Certifique-se de que o cocô tenha consistência de purê
Eu não acredito em desfraldar uma criança porque a escola exige ou porque mamãe e papai estão cansados de trocar fraldas, ou porque parece ser algo legal a se fazer. Eu acredito em desfraldar quando a criança está pronta – quando ela mostra interesse, e consegue identificar quando está fazendo xixi ou cocô – e eu acredito que poucas crianças estão verdadeiramente prontas antes de completarem 3 anos de idade.

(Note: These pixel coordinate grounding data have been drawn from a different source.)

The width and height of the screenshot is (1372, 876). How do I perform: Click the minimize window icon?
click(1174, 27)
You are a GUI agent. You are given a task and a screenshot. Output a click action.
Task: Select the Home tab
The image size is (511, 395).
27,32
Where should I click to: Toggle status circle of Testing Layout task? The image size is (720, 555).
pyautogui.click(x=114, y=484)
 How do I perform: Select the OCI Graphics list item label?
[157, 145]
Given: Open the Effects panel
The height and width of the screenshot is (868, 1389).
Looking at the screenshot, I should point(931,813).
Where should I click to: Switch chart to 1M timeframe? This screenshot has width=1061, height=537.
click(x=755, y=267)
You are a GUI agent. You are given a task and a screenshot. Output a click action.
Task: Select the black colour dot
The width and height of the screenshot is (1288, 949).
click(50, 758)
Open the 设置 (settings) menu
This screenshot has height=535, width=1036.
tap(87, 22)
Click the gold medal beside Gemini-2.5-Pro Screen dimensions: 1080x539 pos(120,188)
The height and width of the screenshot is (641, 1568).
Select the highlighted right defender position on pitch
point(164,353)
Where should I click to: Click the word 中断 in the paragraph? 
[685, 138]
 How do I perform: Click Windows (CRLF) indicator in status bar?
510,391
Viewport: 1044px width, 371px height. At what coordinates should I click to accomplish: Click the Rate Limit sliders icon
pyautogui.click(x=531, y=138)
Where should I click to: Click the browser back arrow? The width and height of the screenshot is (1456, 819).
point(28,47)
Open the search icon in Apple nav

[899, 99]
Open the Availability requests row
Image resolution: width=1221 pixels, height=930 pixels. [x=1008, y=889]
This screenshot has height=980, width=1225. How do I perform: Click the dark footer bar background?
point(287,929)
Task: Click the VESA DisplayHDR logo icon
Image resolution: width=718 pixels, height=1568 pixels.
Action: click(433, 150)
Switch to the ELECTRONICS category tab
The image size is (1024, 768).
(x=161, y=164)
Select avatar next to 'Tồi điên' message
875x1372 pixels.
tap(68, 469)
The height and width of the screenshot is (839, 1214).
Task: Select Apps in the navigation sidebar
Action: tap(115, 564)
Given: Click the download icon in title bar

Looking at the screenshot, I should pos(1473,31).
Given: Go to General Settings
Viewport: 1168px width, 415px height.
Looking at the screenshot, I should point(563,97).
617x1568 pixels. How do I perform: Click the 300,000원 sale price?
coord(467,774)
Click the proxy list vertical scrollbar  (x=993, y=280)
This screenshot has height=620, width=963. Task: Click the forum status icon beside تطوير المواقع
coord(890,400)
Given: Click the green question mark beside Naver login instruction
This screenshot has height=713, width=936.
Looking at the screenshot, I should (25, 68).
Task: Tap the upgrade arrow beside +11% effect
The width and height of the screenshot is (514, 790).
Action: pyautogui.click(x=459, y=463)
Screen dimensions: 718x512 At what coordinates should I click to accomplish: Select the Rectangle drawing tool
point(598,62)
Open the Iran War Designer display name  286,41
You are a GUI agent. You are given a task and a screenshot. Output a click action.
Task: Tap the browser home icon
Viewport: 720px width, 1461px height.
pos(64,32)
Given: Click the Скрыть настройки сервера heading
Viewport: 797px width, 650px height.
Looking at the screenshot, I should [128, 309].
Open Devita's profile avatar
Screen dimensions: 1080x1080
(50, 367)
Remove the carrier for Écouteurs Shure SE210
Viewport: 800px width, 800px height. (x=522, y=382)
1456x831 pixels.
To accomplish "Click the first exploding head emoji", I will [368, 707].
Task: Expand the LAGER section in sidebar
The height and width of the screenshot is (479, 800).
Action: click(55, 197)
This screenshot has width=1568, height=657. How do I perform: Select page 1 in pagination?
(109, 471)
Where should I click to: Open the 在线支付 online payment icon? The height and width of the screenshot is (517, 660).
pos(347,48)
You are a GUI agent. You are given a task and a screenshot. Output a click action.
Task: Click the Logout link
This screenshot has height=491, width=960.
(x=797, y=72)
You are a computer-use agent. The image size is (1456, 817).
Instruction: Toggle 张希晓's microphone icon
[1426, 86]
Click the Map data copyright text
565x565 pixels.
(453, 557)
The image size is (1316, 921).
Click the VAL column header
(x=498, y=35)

Logicamente, algumas crianças estarão prontas antes disso, da mesma forma que muitas alcançam outros marcos mais cedo, como andar, falar ou andar de bicicleta. Se você tem certeza que é o caso de seu filho ou filha, ou se você não abre mão de mandá-lo(a) para uma escola que exige que as crianças estejam desfraldadas aos 3 anos de idade, veja abaixo alguns conselhos para minimizar a possibilidade de problemas:
Certifique-se de que as fezes da criança estejam pastosas antes de iniciar o desfralde.
Pastosas quer dizer com a consistência de um purê de batatas ou pasta árabe. A melhor forma de sabotar o processo é tentar desfraldar uma criança constipada. Se as fezes da criança têm forma, como cilindros ou bolinhas, ou passam a ter forma durante o processo do desfralde, isso quer dizer que a criança está constipada, e é preciso garantir que o cocô se pareça com pudim de chocolate e assim permaneça por alguns meses, antes de prosseguir com o desfralde. Cocôs grandes demais também devem ser um sinal de atenção.
- Observe a criança de perto, como se fosse um detetive, assim que ela sair das fraldas. (Isso se aplica a todas as crianças recém-desfraldadas, independentemente da idade do desfralde). Crie uma rotina de xixi para que a criança nunca fique mais do que cerca de duas horas sem usar o banheiro. Coloque-a no vaso para fazer cocô após o café da manhã e o jantar. Nunca pergunte “você quer ir ao banheiro?” Todas as crianças dizem que não. O seu papel é dizer para a criança ir ao banheiro. Lembre-se sempre de quando foi o último cocô e da aparência das fezes na ocasião.
- Preste atenção aos sinais de possíveis problemas de desenvolvimento. Aquela dancinha que eles fazem quando estão apertados não é bonitinha nem engraçada, e significa que a criança está segurando o xixi ou cocô. Assim como correr desesperadamente para o banheiro. Você precisa cortar esse comportamento pela raiz, e a exigência da escola ou do professor é o menos importante aqui.
Os pais de crianças que desfraldam mais tarde muitas vezes são ridicularizados. Por isso, eu gostei muito de ler o comentário abaixo, que uma mãe deixou no artigo sobre a família Oniciuc:
“Meu filho usou fraldas até 3,5 anos e depois simplesmente não quis mais. Minha filha tem 3 anos e está dando trabalho, mas eu sinto que vai ser do mesmo jeito. Com certeza, eles não vão continuar usando fraldas até a idade escolar, então não tenho porque ter pressa. Há coisa mais importantes para me preocupar”.